The information contained herein has been gathered from numerous books by veterinarians and is intended as general information only. Every dog and situation is different. You must see your vet. Our information is for general interest only and not intended to replace the advice provided by your own veterinarian.

  • Hip dysplasia - Hind end limping, back leg acts lame. Wear and time causes the femur to fit poorly into the pelvic socket with improper rotation causing great pain, lameness, arthritis and difficulty walking. You may notice the dog “hopping”” like a rabbit when running plus hesitating to climb stairs, all due to pain in the hind quarters. The problem actually starts as a very young puppy with an abnormal formation of the hip joint and grows progressively. A vet can locate this with a diagnostics test.

  • Progressive Retinal Atrophy—An inherited, untreatable disease of the retina affecting both eyes causing blindness. It’s in the genes of the dog and is not painful. Starts with night blindness and progresses as the retina gradually deteriorates.

  • Atopic dermatitis's—Hereditary. Shows at 1 to 3 years age. Skin allergy triggered by dust mites, pollen, poor quality foods and other garbage we put into the Norwich Terrier’s environment. Many breeds are prone to this. The dog will lick, rub, chew and scratch the infected areas. Allergens can also come from fleas, bacteria and yeast infections. See your vet. There are many treatments ranging from medicines, antihistamines, diets, bathing, cleansing the house of dust mites and so on.

  • Patellar luxation—Limping, Hind Leg Held Up, Can’t straighten back leg. Caused by an unusually shallow spot on the femur, weak ligaments and misalignment of tendons and muscles that align the knee joint and allow the knee cap (patella) to float sideways in and out of position on the Norwich Terrier. This can be caused by injury or be present at birth and can affect both rear legs. It’s most common in small and toy dogs like the Norwich Terrier. If your dog has trouble straightening the leg, is limping, or is walking on three legs and holding one hind leg up, look for patellar luxation. Several of my dogs have had the problem and all I’ve done is reach down, massage the knee a little until they drop their leg, and we’re good to go for another 3 or 4 months. Severe cases require surgery for a fully lame leg.

  • Cheyletiella mites—Known as “walking dandruff,” these tiny mites look like dandruff on the back of the Norwich Terrier. The mites travel from animal to animal either by direct contact or through bedding or other common contact. Possibly some hair loss, plus itching, skin irritation, scales and a thickening of the skin are symptoms. Humans can be infected. This is easily treated—see your vet for best directions for your particular case.

  • Deafness—Hereditary or caused by: Excessive loud noise, Intolerance to anesthesia, drug toxicity, and Otitis (middle ear infection), In some cases, one ear can have no hearing from birth and the other ear can be losing the ability to hear over time, undetected, then suddenly one morning the hearing is totally gone. There is no reversing once that happens.

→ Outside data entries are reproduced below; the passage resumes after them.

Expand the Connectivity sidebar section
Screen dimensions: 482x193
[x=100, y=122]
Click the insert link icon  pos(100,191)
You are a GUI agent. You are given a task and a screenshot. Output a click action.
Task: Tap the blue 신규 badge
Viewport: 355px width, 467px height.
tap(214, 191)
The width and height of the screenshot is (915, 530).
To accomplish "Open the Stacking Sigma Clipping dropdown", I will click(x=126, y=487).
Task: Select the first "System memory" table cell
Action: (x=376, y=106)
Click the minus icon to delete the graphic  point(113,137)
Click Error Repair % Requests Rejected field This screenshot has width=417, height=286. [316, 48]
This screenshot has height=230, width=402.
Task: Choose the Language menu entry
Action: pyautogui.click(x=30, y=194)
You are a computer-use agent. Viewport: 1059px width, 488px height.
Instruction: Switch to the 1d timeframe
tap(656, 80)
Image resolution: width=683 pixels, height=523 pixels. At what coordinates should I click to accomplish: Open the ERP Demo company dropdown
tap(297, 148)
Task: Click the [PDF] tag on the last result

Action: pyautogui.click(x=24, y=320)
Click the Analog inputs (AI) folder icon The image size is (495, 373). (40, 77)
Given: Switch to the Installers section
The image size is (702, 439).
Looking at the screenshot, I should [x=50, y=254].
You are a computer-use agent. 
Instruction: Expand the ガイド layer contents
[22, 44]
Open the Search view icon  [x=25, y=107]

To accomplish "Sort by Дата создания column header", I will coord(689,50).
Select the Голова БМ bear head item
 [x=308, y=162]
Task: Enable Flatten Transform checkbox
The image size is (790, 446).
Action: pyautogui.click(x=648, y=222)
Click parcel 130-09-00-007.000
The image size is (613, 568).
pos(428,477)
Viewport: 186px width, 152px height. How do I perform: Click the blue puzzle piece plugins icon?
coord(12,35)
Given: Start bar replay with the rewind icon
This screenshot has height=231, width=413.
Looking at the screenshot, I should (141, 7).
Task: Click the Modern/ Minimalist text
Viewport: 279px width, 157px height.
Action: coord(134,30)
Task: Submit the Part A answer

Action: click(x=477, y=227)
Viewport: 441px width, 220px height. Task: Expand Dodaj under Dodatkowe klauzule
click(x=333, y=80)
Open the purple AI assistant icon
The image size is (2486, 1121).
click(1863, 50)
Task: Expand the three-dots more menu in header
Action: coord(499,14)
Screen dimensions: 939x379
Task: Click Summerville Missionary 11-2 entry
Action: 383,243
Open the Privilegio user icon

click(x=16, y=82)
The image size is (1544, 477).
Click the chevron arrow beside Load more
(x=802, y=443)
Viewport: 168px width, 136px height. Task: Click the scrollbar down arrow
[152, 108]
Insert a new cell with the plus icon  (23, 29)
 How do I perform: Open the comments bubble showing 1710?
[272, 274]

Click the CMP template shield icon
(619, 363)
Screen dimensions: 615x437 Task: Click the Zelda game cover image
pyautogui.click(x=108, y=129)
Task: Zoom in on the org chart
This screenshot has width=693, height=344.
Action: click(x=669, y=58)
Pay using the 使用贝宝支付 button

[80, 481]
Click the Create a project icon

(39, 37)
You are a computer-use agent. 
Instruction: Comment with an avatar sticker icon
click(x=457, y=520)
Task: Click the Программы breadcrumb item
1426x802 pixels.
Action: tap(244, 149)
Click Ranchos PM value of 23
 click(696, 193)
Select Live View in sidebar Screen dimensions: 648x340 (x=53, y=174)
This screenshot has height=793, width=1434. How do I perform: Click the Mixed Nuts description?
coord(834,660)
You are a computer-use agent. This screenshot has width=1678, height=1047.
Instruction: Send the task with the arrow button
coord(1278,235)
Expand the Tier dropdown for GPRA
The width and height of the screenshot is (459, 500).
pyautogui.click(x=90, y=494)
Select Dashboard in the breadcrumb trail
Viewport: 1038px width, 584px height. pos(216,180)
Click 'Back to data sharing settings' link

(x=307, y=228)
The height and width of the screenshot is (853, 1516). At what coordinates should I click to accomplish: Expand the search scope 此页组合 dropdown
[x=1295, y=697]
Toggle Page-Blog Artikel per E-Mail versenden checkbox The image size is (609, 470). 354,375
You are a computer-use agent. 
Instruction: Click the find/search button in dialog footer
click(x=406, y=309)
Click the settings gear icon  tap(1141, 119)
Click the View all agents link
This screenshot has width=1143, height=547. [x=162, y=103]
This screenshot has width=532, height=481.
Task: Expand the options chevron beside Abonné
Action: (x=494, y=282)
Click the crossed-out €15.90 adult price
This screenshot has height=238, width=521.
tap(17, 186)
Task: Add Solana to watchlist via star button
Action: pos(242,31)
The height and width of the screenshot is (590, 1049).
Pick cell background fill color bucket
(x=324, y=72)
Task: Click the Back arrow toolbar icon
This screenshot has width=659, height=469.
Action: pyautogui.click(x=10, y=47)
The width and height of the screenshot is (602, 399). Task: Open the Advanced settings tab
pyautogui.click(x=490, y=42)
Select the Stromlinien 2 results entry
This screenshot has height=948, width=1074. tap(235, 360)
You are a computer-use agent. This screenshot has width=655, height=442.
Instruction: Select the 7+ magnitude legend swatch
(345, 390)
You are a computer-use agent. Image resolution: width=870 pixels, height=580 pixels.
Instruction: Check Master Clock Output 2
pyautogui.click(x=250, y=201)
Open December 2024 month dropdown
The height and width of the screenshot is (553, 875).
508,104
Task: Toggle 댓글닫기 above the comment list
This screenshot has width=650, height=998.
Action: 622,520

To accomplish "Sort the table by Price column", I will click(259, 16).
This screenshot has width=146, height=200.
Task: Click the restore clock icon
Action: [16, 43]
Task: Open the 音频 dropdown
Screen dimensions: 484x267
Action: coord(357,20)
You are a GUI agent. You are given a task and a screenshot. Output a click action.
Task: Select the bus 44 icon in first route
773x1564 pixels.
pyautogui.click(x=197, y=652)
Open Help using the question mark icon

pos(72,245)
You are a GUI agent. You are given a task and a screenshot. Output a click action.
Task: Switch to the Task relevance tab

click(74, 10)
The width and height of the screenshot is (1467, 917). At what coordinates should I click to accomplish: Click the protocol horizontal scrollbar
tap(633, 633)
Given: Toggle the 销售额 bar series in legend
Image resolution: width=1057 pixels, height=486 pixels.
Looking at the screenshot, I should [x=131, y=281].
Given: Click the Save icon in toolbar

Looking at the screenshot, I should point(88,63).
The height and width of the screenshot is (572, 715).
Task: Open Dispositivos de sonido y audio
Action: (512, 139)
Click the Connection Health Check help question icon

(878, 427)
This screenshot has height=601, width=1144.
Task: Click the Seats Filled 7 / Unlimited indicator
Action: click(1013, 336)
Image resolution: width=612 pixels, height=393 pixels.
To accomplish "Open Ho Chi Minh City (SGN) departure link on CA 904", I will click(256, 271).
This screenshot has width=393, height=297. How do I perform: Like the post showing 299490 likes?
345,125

    Cataracts—Hazy or cloudy vision similar to humans and can lead to blindness if not treated.

  • Epilepsy—A serious seizure disorder that appears around 2 to 4 or 5 years of age in the dog..

Other health problems could occur with your Norwich Terrier. If you notice any problems with your dog, take it to the vet immediately. This website is for general information only and is not intended to, in any way, be a medical guide.